[Quoted passage]
Activity-based budgeting:
A)

uses one cost driver such as direct labor-hours
B)

uses only output-based cost drivers such as units sold
C)

focuses on activities necessary to produce and sell products and services
D)

classifies costs by functional area within the value chain

166)

Activity-based budgeting includes all the following steps EXCEPT:
A)

determining demands for activities from sales and production targets
B)

computing the cost of performing activities
C)

determining a separate cost-driver rate for each department
D)

describing the budget as costs of activities rather than costs of functions

167)

Responsibility accounting:
A)

is a system that measures the plans, budgets, actions, and actual results of a responsibility center
B)

is an arrangement of lines of responsibility within the organization
C)

explicitly incorporates continuous improvement anticipated during the budget period
D)

examines how a result will change if the original plan is not achieved

168)

Responsibility centers include all of the following EXCEPT:
A)

cost
B)

revenue
C)

customers
D)

investment

169)

Variances between actual and budgeted amounts can be used to:
A)

alert managers to potential problems and available opportunities
B)

inform managers about how well the company has implemented its strategies
C)

signal that company strategies are ineffective
D)

All of these answers are correct.

170)

A maintenance manager is MOST likely responsible for a(n):
A)

revenue center
B)

investment center
C)

cost center
D)

profit center

171)

The regional sales office manager of a national firm is MOST likely responsible for a(n):
A)

[Objective] Return the part of the accounting quiz that begins at the words "Variances between actual" and stops after "answers are correct.", copied exactly. The items that come after the accounting quiz have no connection to it.

[Raw data]

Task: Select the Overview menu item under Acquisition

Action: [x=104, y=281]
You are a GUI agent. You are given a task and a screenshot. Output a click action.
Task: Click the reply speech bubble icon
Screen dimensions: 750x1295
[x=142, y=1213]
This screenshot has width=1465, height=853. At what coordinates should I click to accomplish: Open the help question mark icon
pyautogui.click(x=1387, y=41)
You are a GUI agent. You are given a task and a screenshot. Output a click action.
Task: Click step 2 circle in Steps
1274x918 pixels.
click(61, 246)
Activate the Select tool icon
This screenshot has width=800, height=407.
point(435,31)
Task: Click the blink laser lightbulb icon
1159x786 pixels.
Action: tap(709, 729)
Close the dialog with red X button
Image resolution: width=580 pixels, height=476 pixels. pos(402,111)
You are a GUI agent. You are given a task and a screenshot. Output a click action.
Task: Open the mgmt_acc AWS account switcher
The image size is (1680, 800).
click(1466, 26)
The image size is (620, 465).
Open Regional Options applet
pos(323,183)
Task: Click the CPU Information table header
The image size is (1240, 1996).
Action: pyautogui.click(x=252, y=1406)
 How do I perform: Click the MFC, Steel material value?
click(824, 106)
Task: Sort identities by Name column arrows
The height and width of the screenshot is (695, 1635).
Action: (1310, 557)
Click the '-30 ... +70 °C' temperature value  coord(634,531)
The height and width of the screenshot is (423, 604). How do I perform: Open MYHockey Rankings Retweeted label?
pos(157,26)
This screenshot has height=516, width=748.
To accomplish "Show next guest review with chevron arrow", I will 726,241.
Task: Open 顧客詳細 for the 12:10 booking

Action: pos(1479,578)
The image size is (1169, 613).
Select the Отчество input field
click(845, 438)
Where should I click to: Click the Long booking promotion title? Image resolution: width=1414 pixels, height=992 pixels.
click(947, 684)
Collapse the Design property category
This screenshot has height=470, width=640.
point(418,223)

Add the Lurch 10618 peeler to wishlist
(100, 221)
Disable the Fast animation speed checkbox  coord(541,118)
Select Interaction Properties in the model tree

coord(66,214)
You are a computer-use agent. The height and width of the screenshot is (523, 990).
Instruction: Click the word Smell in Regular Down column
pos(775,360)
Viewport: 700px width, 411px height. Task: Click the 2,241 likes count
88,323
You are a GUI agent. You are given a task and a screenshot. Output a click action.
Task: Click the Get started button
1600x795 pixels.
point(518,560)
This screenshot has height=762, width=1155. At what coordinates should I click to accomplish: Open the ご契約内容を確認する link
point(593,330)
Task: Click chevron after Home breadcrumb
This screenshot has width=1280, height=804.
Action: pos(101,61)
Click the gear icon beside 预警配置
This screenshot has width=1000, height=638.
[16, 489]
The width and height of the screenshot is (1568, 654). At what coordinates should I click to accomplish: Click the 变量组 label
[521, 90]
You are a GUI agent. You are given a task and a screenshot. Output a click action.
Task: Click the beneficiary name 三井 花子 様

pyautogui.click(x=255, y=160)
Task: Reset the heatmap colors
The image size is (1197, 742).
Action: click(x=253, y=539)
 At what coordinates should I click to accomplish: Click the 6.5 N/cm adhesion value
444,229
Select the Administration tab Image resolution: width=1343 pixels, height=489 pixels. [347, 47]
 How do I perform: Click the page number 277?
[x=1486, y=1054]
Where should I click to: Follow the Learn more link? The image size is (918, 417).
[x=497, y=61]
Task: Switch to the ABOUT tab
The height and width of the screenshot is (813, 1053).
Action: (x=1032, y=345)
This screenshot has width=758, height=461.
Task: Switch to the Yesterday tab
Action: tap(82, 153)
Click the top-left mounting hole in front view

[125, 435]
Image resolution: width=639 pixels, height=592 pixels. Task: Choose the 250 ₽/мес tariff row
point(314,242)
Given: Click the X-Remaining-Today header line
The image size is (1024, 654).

[Expected answer]
Variances between actual and budgeted amounts can be used to:
A)

alert managers to potential problems and available opportunities
B)

inform managers about how well the company has implemented its strategies
C)

signal that company strategies are ineffective
D)

All of these answers are correct.